The plants being mothballed have been running at low load factors and TXU said it expects to save about $14 million annually from their shut-down. Additional operations adjustments across TXU’s natural gas-fired generation fleet are expected to reduce annual expenses by about $6 million, for a total annual savings of $20 million. The plant closings and operational adjustments will claim the jobs of about 90 employees, including 75 at the plants being mothballed, TXU said.

“TXU Power must appropriately adjust staffing levels as older units operate less due to new transmission lines, new generation and other factors,” Wistrand said. “The changes are necessary to ensure TXU Power remains competitive, highly dependable and flexible to meet the needs of the market.”

This latest announcement regarding TXU’s gas-fired generation is the second this year. In March, eight other TXU generating units with a capacity of 653 MW were retired. Three additional units, with a capacity of 443 MW, were mothballed and one unit with a capacity of 375 MW is operating under a “reliability must run” (RMR) contract with ERCOT.

The savings from the continuing reorganization are included in TXU Corp.’s previously disclosed outlook for operational earnings(a) for 2005 of $5.65 to $5.85 per diluted share of common stock.
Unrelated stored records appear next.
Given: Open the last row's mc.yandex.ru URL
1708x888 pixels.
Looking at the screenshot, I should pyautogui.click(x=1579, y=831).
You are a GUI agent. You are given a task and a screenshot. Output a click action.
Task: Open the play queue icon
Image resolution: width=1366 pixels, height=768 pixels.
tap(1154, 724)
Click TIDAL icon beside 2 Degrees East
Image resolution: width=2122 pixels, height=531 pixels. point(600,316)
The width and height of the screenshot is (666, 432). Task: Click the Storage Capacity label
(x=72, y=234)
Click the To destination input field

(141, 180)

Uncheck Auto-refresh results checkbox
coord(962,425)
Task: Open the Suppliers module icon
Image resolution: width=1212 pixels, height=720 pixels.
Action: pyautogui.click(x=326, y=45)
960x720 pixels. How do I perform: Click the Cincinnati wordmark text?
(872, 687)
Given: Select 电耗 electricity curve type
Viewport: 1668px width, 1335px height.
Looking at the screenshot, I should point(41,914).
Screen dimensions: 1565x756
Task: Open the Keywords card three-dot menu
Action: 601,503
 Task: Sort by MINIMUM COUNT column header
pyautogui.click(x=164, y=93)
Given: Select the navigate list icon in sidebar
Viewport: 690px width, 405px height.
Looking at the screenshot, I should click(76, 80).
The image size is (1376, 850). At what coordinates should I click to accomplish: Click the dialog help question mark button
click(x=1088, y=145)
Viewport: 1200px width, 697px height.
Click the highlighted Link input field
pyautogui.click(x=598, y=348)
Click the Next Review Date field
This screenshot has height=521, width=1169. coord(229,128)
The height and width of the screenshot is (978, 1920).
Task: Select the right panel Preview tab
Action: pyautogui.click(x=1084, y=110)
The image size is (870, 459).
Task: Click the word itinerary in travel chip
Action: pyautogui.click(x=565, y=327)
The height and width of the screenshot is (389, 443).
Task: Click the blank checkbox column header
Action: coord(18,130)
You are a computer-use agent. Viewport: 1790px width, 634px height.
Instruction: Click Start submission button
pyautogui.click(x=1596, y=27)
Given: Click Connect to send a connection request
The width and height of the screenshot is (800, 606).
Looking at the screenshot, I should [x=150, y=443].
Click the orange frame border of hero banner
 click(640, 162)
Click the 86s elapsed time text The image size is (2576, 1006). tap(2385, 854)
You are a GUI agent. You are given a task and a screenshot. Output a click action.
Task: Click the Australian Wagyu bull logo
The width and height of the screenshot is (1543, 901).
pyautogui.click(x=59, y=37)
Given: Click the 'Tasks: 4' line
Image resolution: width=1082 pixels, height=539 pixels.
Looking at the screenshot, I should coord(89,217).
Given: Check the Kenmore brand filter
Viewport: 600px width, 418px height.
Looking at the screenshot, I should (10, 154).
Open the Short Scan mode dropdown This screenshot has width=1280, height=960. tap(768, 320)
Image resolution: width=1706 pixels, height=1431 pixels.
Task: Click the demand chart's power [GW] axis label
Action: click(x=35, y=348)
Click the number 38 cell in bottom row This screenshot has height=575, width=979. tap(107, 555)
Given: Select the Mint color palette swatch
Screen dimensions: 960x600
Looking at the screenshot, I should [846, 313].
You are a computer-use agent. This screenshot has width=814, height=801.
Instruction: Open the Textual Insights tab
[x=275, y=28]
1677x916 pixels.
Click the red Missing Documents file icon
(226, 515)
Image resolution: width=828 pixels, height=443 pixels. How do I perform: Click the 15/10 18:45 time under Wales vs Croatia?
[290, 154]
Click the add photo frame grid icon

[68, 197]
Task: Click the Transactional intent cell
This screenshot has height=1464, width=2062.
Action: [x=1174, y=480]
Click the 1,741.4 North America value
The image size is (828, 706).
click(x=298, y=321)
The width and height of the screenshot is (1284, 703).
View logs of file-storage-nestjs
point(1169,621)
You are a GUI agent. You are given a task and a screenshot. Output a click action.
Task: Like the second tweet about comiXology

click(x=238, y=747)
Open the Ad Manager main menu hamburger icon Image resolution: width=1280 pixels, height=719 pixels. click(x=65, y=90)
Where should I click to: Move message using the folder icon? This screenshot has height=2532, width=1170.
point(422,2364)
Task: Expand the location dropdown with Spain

Most of the units in the latest announcement were built in the 1960s, and two were built in 1959. They include three units at the Valley plant in Fannin County (1,115 MW); three units at the North Lake plant in Dallas (715 MW); and two units at the Morgan Creek plant in Mitchell County (686 MW).

TXU Power said it will contact Electric Reliability Council of Texas (ERCOT) officials to discuss the decision to mothball the units. ERCOT may request that any of the units continue operating based on an assessment of grid reliability requirements. Once mothballed, the generating units also could be restarted if market conditions made it economical to operate them, TXU said.

TXU recently began studying the economics of re-powering various generating units in the fleet to meet future needs for more efficient generating capacity. Re-powering could mean replacing existing steam units with combustion turbines, switching some units to burn coal or implementing other options. The studies will examine many factors and it is uncertain when these studies will be complete, the company said.

TXU Power owns and operates over 18,300 MW of generation in Texas, including 2,300 MW of nuclear-fired and 5,837 MW of lignite/coal-fired generation capacity.